EXERCISE INSTRUCTIONS — Pull from the listing every line that contains the string "title", treating uppercase and lowercase as different, and copy each such line unchanged.

SOURCE MATERIAL —
------------------------------------
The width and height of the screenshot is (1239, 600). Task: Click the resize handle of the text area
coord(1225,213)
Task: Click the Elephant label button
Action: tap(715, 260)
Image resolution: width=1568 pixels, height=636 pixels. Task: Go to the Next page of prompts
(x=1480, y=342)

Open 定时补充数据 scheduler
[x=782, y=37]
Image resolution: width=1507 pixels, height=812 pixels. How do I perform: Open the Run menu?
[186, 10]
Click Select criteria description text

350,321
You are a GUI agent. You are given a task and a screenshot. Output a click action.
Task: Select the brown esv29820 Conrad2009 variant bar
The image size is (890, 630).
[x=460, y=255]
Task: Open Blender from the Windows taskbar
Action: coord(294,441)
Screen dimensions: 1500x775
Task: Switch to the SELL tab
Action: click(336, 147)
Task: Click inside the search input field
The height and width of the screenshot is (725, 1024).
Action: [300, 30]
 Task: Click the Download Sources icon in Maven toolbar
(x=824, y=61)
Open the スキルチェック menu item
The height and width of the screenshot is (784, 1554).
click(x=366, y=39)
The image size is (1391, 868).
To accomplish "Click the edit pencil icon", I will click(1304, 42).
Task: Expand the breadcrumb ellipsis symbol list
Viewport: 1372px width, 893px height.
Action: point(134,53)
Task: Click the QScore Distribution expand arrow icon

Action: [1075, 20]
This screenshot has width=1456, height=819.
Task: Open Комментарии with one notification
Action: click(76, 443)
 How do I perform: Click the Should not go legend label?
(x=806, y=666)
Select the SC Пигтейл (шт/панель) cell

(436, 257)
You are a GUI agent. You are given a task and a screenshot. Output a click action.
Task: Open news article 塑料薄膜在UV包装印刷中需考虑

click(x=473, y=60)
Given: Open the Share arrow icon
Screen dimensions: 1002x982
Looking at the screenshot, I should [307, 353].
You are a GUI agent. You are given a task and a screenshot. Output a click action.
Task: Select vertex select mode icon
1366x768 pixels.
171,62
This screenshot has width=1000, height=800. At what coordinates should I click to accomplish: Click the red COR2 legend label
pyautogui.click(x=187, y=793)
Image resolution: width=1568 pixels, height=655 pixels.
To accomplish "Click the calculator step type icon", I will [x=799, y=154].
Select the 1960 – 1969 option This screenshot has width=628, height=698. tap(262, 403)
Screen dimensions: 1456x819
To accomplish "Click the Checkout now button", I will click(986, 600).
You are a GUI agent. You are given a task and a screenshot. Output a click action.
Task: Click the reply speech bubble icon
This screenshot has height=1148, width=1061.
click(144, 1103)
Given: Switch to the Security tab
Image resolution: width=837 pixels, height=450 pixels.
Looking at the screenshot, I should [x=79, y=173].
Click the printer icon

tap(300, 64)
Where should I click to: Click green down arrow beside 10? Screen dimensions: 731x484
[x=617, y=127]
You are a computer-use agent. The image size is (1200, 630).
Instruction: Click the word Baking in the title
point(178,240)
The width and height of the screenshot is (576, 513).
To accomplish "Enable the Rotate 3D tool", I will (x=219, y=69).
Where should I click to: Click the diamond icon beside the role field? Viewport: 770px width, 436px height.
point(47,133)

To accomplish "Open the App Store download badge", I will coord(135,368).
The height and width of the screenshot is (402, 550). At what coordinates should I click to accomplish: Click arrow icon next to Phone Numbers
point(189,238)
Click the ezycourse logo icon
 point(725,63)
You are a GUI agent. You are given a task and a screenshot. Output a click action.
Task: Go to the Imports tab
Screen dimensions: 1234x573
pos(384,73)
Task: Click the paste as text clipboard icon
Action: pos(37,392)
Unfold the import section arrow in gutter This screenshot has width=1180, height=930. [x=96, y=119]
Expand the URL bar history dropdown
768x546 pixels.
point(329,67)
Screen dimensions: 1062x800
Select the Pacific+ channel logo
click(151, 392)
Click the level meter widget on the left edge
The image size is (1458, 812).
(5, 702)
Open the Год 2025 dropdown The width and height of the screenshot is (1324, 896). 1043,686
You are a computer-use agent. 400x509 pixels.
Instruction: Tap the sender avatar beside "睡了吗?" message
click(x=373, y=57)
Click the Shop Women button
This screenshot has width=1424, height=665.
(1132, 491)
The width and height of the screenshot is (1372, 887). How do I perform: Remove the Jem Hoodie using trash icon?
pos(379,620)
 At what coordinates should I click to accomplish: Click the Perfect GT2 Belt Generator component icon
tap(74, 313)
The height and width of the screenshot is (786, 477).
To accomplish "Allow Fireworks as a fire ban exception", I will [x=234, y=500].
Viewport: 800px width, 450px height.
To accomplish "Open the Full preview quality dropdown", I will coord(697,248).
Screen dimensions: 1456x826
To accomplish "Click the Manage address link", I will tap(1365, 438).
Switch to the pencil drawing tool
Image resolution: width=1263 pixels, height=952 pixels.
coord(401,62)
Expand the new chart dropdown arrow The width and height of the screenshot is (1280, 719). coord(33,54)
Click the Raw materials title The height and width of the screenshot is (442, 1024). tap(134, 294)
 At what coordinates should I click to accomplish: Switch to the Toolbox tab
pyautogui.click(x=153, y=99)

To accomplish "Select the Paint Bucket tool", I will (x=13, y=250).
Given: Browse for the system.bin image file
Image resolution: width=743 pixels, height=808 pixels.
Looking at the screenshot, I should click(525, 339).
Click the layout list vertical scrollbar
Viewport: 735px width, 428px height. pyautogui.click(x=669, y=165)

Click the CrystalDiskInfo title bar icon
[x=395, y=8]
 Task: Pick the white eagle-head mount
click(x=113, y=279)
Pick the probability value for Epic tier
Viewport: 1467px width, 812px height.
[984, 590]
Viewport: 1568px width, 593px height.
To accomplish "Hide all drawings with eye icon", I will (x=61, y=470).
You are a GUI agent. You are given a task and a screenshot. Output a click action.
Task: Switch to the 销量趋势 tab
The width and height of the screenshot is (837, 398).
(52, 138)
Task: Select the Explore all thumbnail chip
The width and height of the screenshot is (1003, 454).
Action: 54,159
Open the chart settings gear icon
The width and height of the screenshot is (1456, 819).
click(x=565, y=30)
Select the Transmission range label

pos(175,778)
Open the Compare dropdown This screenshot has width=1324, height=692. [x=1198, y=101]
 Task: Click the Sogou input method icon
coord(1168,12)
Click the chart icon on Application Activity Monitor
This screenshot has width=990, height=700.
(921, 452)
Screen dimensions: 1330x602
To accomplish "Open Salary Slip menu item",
------------------------------------
WRITTEN SOLUTION —
Instruction: Click the word Baking in the title
Click the Raw materials title The height and width of the screenshot is (442, 1024). tap(134, 294)
Click the CrystalDiskInfo title bar icon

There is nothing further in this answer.